Привезли придурка. Гадкий какой-то был, неприятный. Что внешне, что в общении. Чем-то от него веяло таким, нехорошим. Решили в отсаднике оставить, от греха. А в отсаднике бомжик спал. Суровый такой, ощутимо утомлённый жизнью. Поэтому одеколона в него поместилось – не в каждого столько пива войдёт. Опять же, кома комой, но на отделение его чтобы отправить – на санобработку полдня угробить надо. А возможностей таких не было, работы море. Да и к утру проспится ведь, как новенький будет. Не впервой.

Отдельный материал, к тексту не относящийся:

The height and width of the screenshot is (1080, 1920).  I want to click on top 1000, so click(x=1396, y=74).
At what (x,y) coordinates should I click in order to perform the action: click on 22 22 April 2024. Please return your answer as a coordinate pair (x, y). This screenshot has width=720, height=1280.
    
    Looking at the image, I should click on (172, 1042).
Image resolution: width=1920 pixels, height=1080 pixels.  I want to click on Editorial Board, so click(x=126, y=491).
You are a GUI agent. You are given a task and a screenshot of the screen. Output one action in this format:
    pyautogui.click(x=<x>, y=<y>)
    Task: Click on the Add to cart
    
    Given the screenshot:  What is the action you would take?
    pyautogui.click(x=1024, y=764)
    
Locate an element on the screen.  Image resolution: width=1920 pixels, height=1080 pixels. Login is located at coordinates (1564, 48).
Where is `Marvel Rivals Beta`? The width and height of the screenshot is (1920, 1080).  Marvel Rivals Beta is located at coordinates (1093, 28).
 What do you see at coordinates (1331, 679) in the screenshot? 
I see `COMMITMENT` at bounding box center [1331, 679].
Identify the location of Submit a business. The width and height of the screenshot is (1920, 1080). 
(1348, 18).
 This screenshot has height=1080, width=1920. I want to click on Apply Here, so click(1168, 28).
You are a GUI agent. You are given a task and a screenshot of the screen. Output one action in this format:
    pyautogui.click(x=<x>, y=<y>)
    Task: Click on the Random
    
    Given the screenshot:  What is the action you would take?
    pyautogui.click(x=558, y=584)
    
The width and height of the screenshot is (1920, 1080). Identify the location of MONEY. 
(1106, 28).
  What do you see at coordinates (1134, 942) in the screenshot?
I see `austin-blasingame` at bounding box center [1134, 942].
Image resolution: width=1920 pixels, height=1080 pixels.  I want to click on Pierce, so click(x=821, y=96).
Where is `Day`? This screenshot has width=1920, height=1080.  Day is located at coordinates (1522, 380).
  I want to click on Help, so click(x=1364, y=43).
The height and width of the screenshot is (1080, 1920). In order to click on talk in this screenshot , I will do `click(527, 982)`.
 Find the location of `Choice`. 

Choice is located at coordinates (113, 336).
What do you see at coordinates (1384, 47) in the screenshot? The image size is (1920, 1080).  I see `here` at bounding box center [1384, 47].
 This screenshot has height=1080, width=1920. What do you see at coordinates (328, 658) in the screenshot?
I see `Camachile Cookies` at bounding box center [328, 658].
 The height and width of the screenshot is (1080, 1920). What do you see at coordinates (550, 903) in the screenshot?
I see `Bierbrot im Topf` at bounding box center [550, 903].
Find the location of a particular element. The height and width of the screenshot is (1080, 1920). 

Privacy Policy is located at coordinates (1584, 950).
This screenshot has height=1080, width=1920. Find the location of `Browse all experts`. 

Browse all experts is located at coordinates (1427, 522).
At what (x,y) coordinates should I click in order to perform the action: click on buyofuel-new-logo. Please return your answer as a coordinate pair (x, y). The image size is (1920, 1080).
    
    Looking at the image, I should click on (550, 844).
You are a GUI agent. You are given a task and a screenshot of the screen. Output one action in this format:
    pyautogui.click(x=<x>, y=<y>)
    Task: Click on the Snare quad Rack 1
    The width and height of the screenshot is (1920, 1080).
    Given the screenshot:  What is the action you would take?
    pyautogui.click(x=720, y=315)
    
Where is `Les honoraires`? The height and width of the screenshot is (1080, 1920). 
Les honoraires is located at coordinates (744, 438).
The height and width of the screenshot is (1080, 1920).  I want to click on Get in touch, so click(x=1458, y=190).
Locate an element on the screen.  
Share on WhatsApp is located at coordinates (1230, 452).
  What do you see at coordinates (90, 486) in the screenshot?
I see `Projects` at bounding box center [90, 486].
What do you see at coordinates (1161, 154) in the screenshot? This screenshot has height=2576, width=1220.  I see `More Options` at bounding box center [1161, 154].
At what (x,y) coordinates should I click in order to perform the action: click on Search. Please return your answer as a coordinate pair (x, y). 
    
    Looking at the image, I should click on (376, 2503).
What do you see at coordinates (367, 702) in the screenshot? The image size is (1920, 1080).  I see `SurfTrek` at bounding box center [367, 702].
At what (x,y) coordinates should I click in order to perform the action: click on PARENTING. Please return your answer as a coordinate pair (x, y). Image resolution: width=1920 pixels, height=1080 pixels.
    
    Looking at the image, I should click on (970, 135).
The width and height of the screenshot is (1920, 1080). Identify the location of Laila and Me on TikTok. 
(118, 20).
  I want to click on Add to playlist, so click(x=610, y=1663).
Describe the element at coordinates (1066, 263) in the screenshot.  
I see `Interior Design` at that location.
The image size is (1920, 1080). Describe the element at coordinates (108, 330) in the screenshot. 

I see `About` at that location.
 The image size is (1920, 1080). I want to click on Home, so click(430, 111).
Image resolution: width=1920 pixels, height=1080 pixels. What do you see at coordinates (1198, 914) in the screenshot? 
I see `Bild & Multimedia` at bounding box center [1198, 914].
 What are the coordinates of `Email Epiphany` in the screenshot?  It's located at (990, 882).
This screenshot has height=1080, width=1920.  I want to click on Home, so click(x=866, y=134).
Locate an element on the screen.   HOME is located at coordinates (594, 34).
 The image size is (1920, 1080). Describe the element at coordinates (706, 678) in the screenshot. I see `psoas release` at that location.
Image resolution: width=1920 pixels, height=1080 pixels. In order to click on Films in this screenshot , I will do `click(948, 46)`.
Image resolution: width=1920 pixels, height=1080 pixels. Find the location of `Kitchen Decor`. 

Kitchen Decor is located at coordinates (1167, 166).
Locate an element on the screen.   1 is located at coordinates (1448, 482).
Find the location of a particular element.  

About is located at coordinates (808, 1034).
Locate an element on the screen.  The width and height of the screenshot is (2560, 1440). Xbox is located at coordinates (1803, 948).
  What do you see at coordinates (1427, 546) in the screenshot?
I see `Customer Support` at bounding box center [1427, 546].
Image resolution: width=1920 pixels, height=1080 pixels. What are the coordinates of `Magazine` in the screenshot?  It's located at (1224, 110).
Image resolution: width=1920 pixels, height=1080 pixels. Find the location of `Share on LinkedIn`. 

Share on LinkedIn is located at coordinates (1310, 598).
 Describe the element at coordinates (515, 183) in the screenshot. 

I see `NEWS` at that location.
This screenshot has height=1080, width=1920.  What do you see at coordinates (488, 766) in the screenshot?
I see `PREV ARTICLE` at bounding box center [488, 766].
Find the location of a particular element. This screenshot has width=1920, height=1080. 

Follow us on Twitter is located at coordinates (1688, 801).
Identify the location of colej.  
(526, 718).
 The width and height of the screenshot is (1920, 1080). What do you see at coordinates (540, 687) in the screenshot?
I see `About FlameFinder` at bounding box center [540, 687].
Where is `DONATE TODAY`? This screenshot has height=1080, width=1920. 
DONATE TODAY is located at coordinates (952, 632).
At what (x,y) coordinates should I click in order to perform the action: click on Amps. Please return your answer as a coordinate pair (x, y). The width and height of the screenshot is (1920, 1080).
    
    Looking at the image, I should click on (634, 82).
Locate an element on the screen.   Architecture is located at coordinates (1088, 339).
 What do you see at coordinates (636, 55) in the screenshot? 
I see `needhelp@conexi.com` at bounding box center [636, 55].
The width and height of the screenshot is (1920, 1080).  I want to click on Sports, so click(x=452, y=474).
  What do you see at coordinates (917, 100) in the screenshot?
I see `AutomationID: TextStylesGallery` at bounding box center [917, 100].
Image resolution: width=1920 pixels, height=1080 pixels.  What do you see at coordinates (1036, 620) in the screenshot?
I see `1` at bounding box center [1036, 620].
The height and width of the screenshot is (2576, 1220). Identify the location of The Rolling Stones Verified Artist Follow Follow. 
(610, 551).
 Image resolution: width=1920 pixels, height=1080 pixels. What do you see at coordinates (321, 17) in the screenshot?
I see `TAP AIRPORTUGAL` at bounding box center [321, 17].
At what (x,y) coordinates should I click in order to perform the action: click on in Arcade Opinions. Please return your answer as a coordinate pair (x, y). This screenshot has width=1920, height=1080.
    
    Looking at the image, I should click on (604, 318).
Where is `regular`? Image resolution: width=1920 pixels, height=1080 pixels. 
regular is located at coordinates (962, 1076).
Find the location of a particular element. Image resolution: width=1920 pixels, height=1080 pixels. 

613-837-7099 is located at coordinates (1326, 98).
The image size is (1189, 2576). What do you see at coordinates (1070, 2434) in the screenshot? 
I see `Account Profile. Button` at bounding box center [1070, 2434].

Лучше бы он, бедолага, помылся.

Закидываем пассажира в отсадник, но, по трезвом размышлении, руки ему за спиной ремнём прихватываем. Во избежание. А дальше – как обычно. Тяжёлый день был, везли и везли.

Через пару часов дежурный доктор вдруг напрягся:

– Серёж, загляни в отсадник, неспокойно чего-то.

– Да ну, тихо вроде.

Ну да если этот доктор чего-то сказал, лучше прислушаться. Он никогда зря ничего не говорил. Открываю дверь, заглядываю... и запястьям стало сразу холодно. Почему? А от предчувствия скорых наручников.

На полу огромная лужа крови, в которой лежит бомжик. Без ушей. Эта сволочь, которая со связанными руками, ему их отгрызла. Ага. Зубами. Когда я влетел, он ему уже теми же зубами ширинку расстёгивал...

Недоглядели. И объяснять это, похоже, придётся следователю.

Кидаюсь вперёд, чикатиллу эту к стене отбрасываю, бомжа переворачиваю. Живой. Ору, как будто это мне уши откусили – бинты, перекись, ментов! В голове пусто, а в воздухе ощутимо пахнет парашей.

Народ бомжика перевязывает, а я ухо пытаюсь у ублюдка этого изо рта достать (одно он сожрал-таки), может, пластику ещё можно будет сделать. Оба в кровище, только он улыбается, а я нет.

В этот момент менты подъехали.

– Ну Серёга, ну чё там у тебя? Сам не можешь жизни научить? Давай, веди баклана своего в машину.